### WHAT TO DO
Write out exactly the line containing "Screen dimensions: 1024x739" along with each line that follows it in the records below, and no others.

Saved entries
........
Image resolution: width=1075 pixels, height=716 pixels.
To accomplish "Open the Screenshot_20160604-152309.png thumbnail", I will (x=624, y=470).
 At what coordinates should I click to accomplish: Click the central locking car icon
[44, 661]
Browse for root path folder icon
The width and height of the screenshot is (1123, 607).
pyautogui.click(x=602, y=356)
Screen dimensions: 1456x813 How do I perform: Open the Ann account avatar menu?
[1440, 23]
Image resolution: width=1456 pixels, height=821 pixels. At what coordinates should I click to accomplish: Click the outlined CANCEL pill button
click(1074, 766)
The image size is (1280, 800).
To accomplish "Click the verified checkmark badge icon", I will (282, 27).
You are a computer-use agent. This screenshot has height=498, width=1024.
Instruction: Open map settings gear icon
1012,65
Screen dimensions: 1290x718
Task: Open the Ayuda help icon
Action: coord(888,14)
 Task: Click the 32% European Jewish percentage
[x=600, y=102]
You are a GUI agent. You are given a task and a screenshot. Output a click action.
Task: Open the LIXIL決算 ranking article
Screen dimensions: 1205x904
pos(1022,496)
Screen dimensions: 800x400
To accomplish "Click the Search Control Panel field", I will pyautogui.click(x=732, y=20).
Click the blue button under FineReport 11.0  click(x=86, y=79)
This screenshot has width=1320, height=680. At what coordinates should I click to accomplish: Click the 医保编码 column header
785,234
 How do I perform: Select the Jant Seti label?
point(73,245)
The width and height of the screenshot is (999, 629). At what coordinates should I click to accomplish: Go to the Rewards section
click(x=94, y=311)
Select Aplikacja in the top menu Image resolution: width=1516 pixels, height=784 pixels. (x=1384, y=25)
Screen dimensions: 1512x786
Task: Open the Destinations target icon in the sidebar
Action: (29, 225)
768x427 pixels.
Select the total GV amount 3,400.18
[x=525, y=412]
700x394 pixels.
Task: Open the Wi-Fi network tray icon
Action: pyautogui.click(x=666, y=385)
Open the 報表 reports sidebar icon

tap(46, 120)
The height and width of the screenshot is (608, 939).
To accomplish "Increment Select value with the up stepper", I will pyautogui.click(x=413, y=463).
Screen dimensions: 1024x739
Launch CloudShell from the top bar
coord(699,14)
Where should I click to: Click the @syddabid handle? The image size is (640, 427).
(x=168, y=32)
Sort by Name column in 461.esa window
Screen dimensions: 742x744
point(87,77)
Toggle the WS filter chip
........
### EXPECTED ANSWER
Screen dimensions: 1024x739
Launch CloudShell from the top bar
coord(699,14)
Where should I click to: Click the @syddabid handle? The image size is (640, 427).
(x=168, y=32)
Sort by Name column in 461.esa window
Screen dimensions: 742x744
point(87,77)
Toggle the WS filter chip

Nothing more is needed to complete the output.